What this task involves ▸
Run through the records and show each line that includes the string "column".

Input data ▸
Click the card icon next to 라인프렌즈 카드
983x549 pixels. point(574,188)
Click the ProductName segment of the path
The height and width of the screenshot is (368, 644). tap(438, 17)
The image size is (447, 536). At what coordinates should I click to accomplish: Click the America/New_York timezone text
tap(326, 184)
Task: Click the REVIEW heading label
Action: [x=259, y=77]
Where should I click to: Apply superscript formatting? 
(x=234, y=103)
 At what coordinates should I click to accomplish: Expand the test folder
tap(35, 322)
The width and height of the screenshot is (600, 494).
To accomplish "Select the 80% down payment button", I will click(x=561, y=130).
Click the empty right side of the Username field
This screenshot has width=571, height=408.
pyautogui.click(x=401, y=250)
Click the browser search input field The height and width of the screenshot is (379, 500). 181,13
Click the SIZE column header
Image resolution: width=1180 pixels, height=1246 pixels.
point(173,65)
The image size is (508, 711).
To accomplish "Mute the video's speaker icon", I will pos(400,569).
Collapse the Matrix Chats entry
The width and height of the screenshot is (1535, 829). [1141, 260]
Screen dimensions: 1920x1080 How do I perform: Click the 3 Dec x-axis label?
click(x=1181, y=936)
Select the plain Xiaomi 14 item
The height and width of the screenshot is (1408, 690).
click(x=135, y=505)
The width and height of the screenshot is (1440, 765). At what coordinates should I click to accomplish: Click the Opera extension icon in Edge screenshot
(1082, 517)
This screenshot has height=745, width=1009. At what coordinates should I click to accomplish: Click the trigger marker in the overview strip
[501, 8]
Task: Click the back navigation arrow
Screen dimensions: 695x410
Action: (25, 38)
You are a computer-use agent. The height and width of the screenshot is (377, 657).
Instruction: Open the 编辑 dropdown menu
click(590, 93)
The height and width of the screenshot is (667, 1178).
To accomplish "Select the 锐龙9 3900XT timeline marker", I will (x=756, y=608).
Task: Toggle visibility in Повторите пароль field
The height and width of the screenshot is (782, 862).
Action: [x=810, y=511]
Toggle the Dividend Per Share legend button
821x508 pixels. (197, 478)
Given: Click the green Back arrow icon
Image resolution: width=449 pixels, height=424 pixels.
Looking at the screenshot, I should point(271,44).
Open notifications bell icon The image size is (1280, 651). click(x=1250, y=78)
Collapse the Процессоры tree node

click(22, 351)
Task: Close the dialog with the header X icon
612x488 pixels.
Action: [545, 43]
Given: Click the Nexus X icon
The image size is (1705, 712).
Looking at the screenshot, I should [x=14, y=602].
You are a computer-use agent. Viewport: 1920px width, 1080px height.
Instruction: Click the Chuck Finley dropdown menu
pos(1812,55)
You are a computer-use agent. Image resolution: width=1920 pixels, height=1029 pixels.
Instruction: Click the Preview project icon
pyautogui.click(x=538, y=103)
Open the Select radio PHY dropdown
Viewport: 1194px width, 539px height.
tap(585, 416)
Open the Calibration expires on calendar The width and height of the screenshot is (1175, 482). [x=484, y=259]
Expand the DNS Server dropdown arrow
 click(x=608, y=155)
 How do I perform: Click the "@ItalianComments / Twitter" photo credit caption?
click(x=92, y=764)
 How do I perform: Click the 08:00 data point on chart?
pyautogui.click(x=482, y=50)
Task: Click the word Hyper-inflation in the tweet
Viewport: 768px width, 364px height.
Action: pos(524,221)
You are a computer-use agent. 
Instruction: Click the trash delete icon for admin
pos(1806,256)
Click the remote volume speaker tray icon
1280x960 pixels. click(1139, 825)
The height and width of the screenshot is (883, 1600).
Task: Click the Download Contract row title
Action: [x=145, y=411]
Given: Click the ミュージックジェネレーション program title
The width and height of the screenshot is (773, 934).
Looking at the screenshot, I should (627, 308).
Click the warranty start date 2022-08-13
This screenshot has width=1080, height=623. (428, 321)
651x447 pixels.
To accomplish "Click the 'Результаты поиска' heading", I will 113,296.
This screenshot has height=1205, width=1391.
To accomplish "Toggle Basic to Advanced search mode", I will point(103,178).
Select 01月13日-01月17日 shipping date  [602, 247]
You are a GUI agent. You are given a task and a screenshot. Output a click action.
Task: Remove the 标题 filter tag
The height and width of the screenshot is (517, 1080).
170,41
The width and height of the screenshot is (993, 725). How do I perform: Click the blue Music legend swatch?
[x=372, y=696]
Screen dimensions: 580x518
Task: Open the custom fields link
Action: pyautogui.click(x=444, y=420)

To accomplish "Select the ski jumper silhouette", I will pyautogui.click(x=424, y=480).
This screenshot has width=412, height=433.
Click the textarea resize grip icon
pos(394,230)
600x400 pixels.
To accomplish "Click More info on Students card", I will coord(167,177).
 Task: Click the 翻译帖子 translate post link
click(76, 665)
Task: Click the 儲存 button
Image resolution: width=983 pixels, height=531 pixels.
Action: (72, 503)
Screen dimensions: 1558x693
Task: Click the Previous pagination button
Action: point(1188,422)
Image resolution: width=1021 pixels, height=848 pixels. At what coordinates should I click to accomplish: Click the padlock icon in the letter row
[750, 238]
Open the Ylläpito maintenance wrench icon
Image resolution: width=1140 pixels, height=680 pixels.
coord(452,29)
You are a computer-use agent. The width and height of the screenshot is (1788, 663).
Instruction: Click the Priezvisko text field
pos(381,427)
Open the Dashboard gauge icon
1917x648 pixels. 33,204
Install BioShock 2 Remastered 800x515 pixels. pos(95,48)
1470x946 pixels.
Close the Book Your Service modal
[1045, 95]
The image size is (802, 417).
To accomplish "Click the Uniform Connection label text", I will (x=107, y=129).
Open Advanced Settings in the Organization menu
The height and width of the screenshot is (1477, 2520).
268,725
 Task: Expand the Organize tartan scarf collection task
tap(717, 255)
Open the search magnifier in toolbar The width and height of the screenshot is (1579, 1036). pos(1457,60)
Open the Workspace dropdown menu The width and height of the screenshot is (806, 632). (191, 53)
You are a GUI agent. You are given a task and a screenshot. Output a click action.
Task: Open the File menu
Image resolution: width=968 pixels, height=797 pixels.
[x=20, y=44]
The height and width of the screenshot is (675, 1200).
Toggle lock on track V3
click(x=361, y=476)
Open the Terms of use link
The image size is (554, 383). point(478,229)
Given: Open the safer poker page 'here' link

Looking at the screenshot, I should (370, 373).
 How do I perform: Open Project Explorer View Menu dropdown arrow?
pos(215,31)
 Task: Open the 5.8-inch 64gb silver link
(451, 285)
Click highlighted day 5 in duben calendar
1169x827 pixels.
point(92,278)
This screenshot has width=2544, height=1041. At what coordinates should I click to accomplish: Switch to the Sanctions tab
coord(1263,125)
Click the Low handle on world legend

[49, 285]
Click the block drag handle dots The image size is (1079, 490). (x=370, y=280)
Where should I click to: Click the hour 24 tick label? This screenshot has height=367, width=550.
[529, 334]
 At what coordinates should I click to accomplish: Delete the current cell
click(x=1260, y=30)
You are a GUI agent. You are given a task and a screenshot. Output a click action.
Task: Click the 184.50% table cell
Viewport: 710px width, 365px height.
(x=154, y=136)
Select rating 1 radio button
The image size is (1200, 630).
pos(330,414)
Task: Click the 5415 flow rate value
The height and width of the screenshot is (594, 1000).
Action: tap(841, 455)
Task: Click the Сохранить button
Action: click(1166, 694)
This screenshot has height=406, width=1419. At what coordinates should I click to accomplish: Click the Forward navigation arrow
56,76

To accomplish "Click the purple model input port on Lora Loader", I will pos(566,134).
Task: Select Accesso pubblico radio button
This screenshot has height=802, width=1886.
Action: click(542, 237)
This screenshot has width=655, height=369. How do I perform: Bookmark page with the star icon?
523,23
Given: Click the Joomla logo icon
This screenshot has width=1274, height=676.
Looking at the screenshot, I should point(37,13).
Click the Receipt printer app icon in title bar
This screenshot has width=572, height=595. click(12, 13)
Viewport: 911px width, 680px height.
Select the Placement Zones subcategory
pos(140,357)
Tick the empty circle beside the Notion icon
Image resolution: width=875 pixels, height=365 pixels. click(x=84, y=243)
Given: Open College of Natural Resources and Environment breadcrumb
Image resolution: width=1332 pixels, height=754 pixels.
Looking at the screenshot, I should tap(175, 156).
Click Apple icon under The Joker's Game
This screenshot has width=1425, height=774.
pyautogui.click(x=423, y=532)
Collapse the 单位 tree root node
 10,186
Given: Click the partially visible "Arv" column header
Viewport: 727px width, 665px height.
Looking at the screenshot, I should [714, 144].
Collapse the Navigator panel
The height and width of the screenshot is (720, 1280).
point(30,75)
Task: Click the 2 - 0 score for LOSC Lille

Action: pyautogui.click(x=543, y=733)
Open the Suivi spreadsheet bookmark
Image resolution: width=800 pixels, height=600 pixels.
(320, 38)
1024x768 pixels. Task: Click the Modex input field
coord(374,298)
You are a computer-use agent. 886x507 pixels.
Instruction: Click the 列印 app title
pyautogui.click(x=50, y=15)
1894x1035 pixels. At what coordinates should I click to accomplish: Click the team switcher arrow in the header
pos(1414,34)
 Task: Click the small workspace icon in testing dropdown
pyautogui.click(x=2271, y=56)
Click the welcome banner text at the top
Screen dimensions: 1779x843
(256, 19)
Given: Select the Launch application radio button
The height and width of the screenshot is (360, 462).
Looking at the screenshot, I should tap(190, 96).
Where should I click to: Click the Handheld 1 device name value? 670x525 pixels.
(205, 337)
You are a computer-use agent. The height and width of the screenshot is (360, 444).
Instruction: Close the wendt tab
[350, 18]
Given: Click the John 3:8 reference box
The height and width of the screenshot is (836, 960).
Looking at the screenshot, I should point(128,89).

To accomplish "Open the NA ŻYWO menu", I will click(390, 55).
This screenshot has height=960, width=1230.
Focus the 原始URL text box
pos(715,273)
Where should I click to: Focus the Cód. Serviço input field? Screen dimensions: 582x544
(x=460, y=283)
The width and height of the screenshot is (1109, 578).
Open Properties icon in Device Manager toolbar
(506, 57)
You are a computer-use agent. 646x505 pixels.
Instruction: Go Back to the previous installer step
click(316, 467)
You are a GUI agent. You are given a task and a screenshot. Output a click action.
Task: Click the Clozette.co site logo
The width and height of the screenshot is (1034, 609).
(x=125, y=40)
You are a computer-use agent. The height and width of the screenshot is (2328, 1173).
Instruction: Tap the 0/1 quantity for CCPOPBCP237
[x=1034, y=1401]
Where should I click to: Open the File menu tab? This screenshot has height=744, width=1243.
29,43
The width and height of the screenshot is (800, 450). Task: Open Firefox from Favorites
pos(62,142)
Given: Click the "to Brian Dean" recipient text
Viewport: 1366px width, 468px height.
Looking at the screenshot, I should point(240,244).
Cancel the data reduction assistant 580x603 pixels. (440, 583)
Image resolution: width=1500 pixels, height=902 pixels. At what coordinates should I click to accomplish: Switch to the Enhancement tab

Reply to the exercise ▸
Click the SIZE column header
Given: Click the partially visible "Arv" column header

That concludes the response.